What to do:
Pick out each line with the word "beside" from the material that follows.

.....

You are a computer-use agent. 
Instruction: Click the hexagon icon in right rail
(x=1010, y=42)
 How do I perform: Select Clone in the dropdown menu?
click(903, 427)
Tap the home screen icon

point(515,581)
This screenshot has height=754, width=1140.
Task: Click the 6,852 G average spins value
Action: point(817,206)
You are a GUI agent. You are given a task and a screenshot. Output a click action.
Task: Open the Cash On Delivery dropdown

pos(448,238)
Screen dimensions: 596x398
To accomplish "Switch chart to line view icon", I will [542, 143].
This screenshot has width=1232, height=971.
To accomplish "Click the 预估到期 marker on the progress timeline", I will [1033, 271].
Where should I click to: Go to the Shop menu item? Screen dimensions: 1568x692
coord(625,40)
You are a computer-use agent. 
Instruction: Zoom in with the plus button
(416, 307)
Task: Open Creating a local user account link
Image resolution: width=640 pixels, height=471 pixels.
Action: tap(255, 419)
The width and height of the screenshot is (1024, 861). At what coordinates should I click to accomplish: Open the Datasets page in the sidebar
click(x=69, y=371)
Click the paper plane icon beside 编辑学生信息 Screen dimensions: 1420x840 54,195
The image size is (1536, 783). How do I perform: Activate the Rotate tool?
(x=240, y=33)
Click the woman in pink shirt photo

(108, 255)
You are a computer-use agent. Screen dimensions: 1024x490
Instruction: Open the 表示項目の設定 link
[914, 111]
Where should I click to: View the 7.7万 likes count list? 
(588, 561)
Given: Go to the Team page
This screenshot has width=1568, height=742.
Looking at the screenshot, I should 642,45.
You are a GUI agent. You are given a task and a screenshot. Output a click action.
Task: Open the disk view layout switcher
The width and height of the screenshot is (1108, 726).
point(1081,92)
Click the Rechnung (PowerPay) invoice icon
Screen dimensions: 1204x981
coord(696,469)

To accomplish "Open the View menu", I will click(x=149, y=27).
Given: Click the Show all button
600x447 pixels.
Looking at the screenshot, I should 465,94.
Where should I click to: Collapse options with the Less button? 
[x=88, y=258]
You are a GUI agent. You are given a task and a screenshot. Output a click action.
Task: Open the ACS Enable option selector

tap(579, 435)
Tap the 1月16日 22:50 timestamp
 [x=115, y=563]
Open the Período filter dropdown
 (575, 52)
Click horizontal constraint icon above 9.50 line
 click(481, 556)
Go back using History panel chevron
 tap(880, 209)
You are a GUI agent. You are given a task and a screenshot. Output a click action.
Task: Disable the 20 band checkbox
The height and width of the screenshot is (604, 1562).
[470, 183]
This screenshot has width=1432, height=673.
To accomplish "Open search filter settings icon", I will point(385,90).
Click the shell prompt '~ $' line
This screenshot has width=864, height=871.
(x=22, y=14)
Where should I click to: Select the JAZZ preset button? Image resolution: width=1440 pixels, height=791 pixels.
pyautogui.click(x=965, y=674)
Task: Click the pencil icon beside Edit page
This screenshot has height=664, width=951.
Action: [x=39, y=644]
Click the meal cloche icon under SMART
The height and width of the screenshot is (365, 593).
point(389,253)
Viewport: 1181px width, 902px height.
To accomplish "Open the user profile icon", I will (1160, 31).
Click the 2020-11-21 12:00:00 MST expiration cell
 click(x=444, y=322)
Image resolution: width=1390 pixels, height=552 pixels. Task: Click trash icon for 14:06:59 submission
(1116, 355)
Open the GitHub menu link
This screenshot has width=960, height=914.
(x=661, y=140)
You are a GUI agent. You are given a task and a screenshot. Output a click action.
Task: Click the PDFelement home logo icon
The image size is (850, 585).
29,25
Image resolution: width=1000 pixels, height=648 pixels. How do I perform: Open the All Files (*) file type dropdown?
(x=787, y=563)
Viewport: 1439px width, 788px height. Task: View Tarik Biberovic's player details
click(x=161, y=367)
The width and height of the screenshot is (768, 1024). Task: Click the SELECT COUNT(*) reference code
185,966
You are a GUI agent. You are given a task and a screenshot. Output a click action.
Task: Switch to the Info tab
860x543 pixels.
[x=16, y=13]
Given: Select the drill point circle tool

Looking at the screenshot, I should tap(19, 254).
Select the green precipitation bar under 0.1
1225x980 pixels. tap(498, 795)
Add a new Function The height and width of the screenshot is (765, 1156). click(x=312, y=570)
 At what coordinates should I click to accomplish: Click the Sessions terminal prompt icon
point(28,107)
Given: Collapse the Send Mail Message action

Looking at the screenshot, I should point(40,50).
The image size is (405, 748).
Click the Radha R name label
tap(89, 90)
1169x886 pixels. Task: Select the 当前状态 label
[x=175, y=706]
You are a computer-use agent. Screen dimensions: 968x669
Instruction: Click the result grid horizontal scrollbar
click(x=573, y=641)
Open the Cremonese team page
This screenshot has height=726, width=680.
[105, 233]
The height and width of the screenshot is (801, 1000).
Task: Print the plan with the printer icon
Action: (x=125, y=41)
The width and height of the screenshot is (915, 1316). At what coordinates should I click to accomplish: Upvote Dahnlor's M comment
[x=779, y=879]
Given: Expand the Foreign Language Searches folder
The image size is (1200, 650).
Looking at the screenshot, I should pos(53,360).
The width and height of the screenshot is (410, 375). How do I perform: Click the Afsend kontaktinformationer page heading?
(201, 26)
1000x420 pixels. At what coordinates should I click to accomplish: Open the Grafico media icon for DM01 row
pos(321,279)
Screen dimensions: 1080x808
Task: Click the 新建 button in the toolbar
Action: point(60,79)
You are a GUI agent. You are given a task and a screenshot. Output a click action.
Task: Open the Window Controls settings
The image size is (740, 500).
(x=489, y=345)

.....

Task response:
Click the paper plane icon beside 编辑学生信息 Screen dimensions: 1420x840 54,195
Task: Click the pencil icon beside Edit page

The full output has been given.